Je suis en train de perdre l'envie de travailler comme chercheur dans les conditions annoncées.
Je crois qu'il ne faut pas sous-estimer le rôle de l'envie, du goût de leur métier chez les chercheurs. C'est leur carburant.


Je prends un peu de mon temps pour vous dire mon incompréhension et ma colère devant la façon dont vous traitez le milieu de la Recherche et de l'Enseignement Supérieur.

Nous sommes pourtant dans notre grande majorité extrêmement dévoués à notre mission et souhaitons que l'Education et la Recherche deviennent VRAIMENT une priorité pour le pays.

Pourquoi donc n'écoutez-vous pas toutes ces voix qui s'adressent à vous ?


Les chercheurs ne sont pas uniquement force de protestation négative mais aussi et surtout force de propositions. Ils en ont faites et ils en font encore : Ecoutez-les !
De plus, mais j'espère que ce sont juste des approximations de communication, je trouve déplorable la façon dont vous dénigrez toute une profession en stigmatisant les chercheurs comme des gens inefficaces juste bon à profiter du système. Je trouve ce genre de méthodes très basses de la part d'Hommes politiques.


Je me demande vraiment quel est l'objectif de ce gouvernement. La seule chose tangible qui ressort et qui marquera durablement mon esprit est ceci :
- je suis un imbecile de ne pas comprendre que les reformes vont etre bonne pour la recherche en France. (...) Je suis chercheur au CNRS, embauche depuis 3 ans, et je vais chercher un autre job. Mais rassurez-vous, pas en France


Je crains de ne plus avoir assez de temps à consacrer à la recherche, je crains que les étudiants que je forme ne puissent plus exercer un métier comme le mien, je crains de voir les jeunes se détourner encore plus des filières scientifiques et des métiers de la recherche, je crains que toute créativité et prise de risque soit abolie dans nos activités de recherche, je crains que le système d’enseignement français devienne inégalitaire.


Médaille d'or du CNRS (...), je puis vous assurer que mes propres recherches n'auraient pu être menées à bien dans notre pays s'il avait fallu qu'elles fussent retenues à l'avance par une agence de recherche sur projets.


Le monde de la recherche était prêt à se réformer, vos actions ont tout gâché.

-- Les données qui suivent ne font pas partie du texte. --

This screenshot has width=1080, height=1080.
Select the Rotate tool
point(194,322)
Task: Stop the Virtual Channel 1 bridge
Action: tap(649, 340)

Ce métier est pour moi l'accomplissement d'une passion qui m'habite depuis l'enfance, comme pour beaucoup de mes collègues.
Contrairement a l'image que vous et vos collègues et supérieurs au gouvernement propagez, comme mes collègues, j'y consacre donc un temps et une énergie  considérable. La notion de durée du service après laquelle le travaille s'arrête n'existe pas dans les laboratoires du CNRS comme le mien - la réflexion et le travail continuent souvent les nuits, WE, ...


votre entêtement à privilégier votre carrière politique fait perdre du temps à tout le monde.


Je ne prendrai pas plus de votre temps. Je veux également consacrer le mien à ma recherche. Je vous invite simplement à venir nous rencontrer : venez visiter nos labos, venez y rencontrer l'efficacité, l'excellence, l'inventivité, qui ne sont le résultat ni d'incitation financière, ni de compétition, ni de quête du pouvoir, mais simplement de la passion.


Si je n’avais pas la passion, les compétences et l’épanouissement dans mon métier d’enseignant-chercheur, je ne le ferais pas. Si je devais refaire ce choix aujourd’hui, comme un grand nombre d’étudiants, j’y verrais plus d’obstacles que d’encouragements de la part de votre ministère. Et pourtant, sans école, sans formation et sans recherche, aucun pays n’a d’avenir.


Le gouvernement dont vous faites partie détruit tout ce qui fait la richesse de la France sur le plan culturel, de la santé, de l'éducation, de la recherche fondamentale sur l'autel du profit et de la rentabilité à court terme.


Tous le monde vous dit que ces réformes sont dangereuses, les gens qui font la recherche, les têtes pensantes de notre beau pays et ceux qui les aident vous le disent....
La recherche est une force et la recherche Française, même si elle n'est pas parfaite est forte et belle dans sa diversité.
Ne cassez pas tout s'il vous plait et discutons des façons de l'améliorer encore.


Tous ces chercheurs (parmis lesquels les plus éminents) qui vous disent que votre réforme n'est pas la bonne se trompent-ils, ou serait-il possible que votre réforme ne soit réellement pas la bonne ??


Directeur de recherche au CNRS, embauché il y a 19 ans (...) Le 22 janvier au soir, comme beaucoup de mes collègues, j'ai écouté avec effarement le discours du premier homme de l'Etat, sur la recherche. Je me suis senti profondément insulté par un discours infantilisant, pétri de mépris, accumulant les invectives, et surtout truffé de mensonges. (...)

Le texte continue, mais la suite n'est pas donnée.